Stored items
:::::

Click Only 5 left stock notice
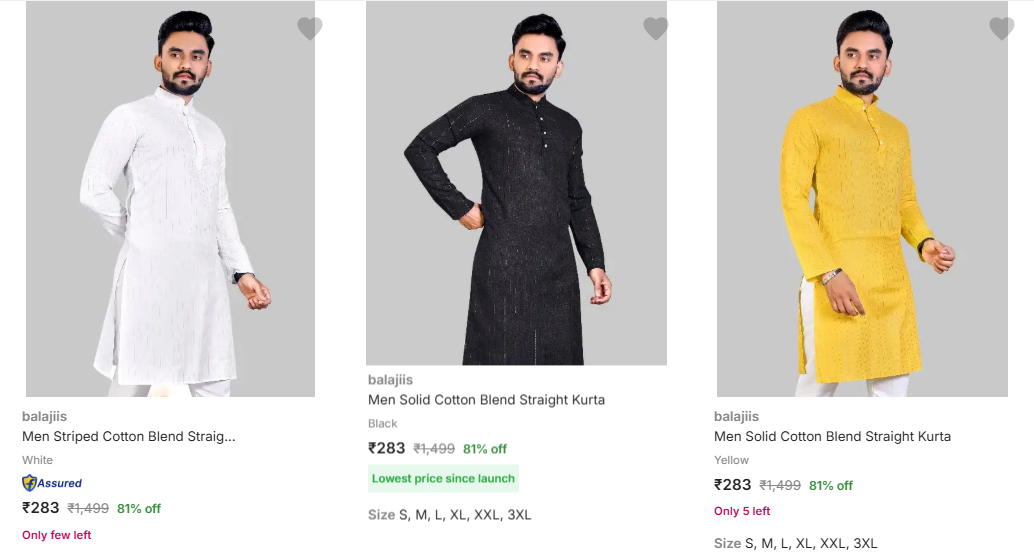 coord(742,511)
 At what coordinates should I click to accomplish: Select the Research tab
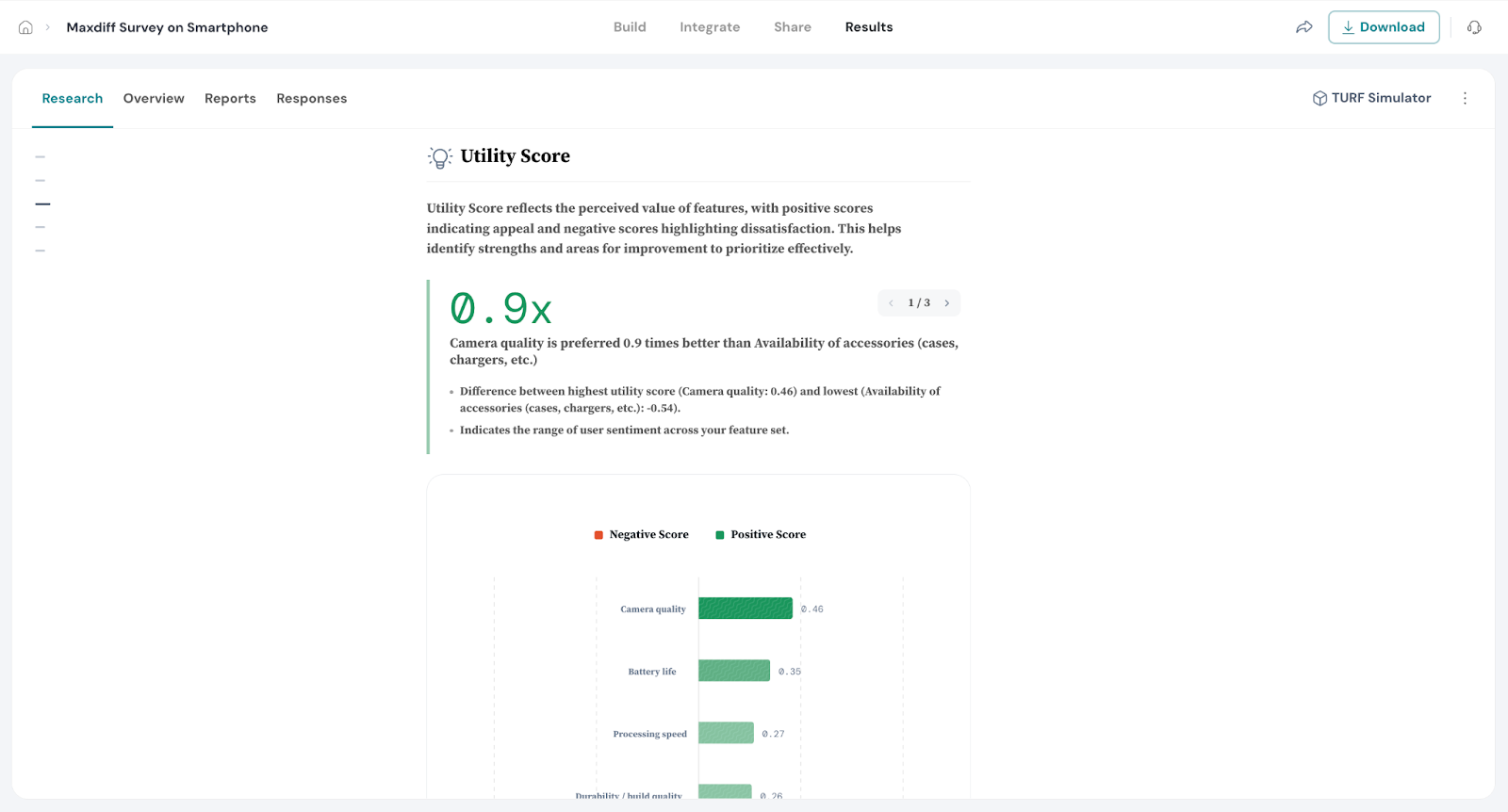[73, 99]
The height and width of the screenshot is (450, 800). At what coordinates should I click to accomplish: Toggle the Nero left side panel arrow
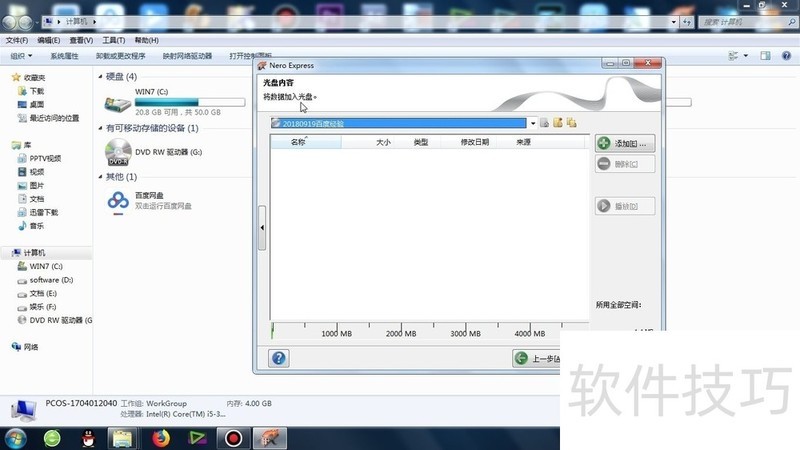(x=262, y=228)
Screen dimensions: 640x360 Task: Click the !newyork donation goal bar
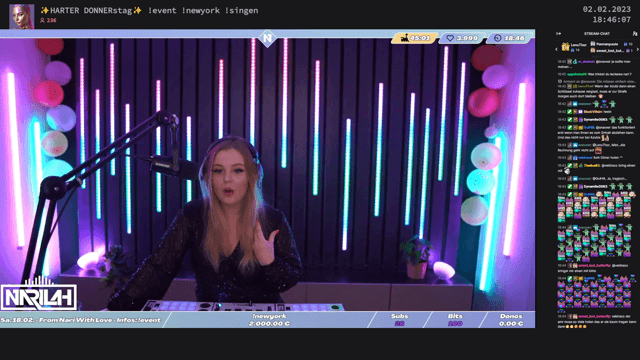pos(269,320)
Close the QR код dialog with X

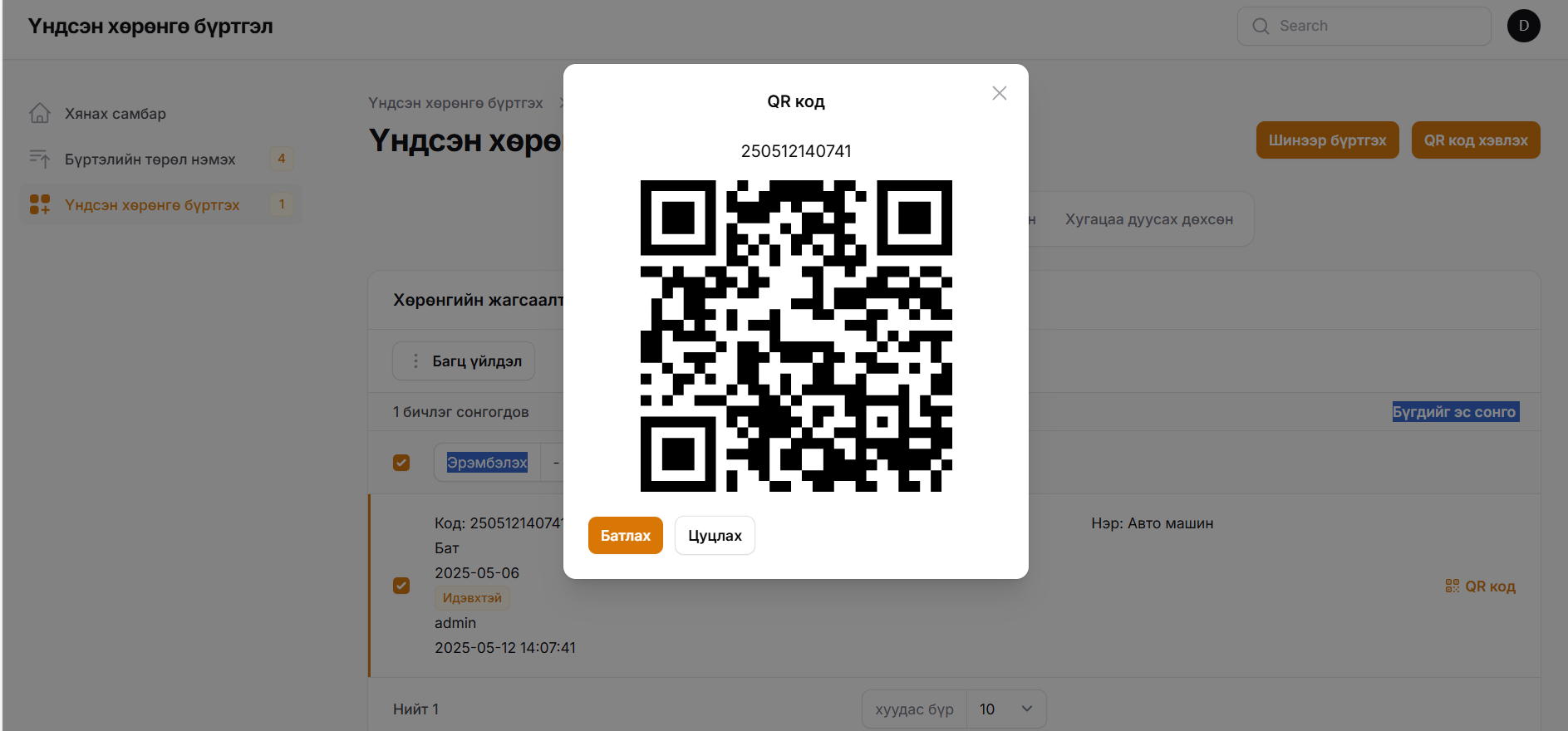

:::::

PROBLEM DETAILS ->
The result should be a verbatim copy of the data, free of pictures.

SOLUTION TO THIS TASK ->
Click Only 5 left stock notice
 coord(742,511)
 At what coordinates should I click to accomplish: Select the Research tab
[73, 99]
The height and width of the screenshot is (450, 800). At what coordinates should I click to accomplish: Toggle the Nero left side panel arrow
(x=262, y=228)
Screen dimensions: 640x360 Task: Click the !newyork donation goal bar
pos(269,320)
Close the QR код dialog with X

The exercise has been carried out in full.